The announcement comes after Pai's decision earlier this year to cut nine providers from the Lifeline program, which elicited criticism from groups that supported the measures.
In his new statement, Pai said that he would not defend federal certification for the Lifeline program — which subsidizes internet access for low income households — out of respect for states' own legal jurisdictions.
“But as we implement the Lifeline program — as with any program we administer — we must follow the law,” Pai’s statement read. "And the law here is clear: Congress gave state governments, not the FCC, the primary responsibility for approving which companies can participate in the Lifeline program under Section 214 of the Communications Act.”
Twelve states are challenging the legality of FCC’s orders regarding Lifeline. Pai said that it would be a “waste of judicial and administrative resources to defend the FCC’s unlawful action in court,” noting the “FCC will soon begin a proceeding to eliminate the new federal designation process.”
Pai also said that he believed that the FCC should not approve the pending Lifeline Broadband Provider applications for broadband companies seeking to be part of the Lifeline program.
Pai's decision on Wednesday prompted swift backlash from Democrats.
“While today's announcement is not surprising, it is nonetheless deeply disappointing,” said the FCC's sole Democratic commissioner, Mignon Clyburn, in a reaction statement to the announcement.
“Chairman Pai's statement confirms that under this Administration low-income Americans will have less choice for Lifeline broadband, and potential providers who want to serve low-income Americans will face greater barriers to entry and regulatory uncertainty,” Clyburn said.
Energy and Commerce Committee ranking member Frank Pallone Jr. (D-N.J.), Communications and Technology Subcommittee ranking member Mike Doyle (D-Pa.) and Rep.

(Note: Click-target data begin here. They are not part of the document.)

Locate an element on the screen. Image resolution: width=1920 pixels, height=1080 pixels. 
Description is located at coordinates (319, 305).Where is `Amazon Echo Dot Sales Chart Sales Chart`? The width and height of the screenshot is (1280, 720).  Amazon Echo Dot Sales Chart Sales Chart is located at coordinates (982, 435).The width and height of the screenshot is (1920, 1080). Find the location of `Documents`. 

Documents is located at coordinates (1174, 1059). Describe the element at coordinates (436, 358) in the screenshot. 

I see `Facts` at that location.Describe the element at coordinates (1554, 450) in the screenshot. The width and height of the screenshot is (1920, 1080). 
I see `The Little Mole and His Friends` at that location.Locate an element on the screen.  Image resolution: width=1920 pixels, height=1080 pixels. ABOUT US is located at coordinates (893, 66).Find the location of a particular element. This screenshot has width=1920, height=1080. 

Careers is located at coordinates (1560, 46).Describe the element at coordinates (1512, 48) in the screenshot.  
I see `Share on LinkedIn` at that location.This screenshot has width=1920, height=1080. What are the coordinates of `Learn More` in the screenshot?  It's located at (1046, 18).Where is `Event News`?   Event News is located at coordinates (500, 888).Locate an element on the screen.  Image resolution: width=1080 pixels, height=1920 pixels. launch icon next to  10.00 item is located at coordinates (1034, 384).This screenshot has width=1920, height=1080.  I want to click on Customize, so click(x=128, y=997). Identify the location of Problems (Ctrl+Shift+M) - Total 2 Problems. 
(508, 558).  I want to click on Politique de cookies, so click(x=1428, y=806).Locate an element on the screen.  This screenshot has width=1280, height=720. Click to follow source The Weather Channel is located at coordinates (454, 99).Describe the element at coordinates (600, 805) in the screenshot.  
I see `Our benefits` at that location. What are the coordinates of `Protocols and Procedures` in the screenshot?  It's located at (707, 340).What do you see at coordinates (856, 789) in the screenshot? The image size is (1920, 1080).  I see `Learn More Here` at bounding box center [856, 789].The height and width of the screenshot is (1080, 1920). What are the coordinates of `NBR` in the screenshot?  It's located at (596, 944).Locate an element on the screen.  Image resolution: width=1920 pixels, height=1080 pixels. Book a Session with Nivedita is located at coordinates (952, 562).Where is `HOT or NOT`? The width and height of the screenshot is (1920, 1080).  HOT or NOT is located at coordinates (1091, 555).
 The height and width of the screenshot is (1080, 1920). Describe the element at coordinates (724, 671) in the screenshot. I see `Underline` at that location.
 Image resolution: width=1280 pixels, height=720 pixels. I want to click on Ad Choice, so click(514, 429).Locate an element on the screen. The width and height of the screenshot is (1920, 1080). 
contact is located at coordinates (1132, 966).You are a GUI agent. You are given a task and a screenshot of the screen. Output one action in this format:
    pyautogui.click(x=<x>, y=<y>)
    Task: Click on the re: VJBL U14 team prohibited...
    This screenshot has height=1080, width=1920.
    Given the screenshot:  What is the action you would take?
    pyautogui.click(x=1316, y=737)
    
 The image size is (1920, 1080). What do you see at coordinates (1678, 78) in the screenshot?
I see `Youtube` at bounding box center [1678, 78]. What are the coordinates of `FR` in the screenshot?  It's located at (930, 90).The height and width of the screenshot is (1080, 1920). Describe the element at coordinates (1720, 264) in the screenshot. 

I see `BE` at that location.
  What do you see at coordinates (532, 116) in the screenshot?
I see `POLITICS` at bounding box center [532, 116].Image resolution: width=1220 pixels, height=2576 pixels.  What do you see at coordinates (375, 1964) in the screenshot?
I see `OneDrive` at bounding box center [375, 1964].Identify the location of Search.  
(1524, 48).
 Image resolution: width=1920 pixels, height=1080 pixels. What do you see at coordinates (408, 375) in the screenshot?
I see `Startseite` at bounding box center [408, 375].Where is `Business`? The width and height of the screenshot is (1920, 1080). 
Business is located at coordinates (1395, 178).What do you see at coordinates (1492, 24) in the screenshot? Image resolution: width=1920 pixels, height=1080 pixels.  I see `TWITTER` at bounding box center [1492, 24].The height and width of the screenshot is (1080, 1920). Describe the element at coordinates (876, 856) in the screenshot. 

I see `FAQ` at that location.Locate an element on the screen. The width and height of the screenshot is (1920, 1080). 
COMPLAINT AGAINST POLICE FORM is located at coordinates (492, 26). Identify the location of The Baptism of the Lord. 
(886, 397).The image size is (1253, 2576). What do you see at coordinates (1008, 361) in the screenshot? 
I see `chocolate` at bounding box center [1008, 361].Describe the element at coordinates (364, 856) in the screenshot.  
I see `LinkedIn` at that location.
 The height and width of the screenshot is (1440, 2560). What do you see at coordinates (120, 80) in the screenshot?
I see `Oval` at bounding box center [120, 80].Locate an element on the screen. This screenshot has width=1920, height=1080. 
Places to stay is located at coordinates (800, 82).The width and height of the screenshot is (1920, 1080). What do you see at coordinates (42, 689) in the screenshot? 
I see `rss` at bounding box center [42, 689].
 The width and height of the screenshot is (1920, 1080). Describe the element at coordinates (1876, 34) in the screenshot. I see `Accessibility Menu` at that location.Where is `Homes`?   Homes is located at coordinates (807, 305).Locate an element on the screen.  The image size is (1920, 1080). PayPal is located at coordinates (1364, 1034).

Doris Matsui (D-Calif.) also blasted Pai’s decision.
"This is another effort by President Trump's FCC to inflict death by a thousand cuts on the Lifeline program. Through lawyerly maneuvering, the FCC is trying to disguise its efforts to eliminate a system designed to make it easier for anyone who needs access to broadband to get it — no matter where they live,” the representatives said in a statement.
“We will continue to fight for this important program that keeps struggling families across the country connected."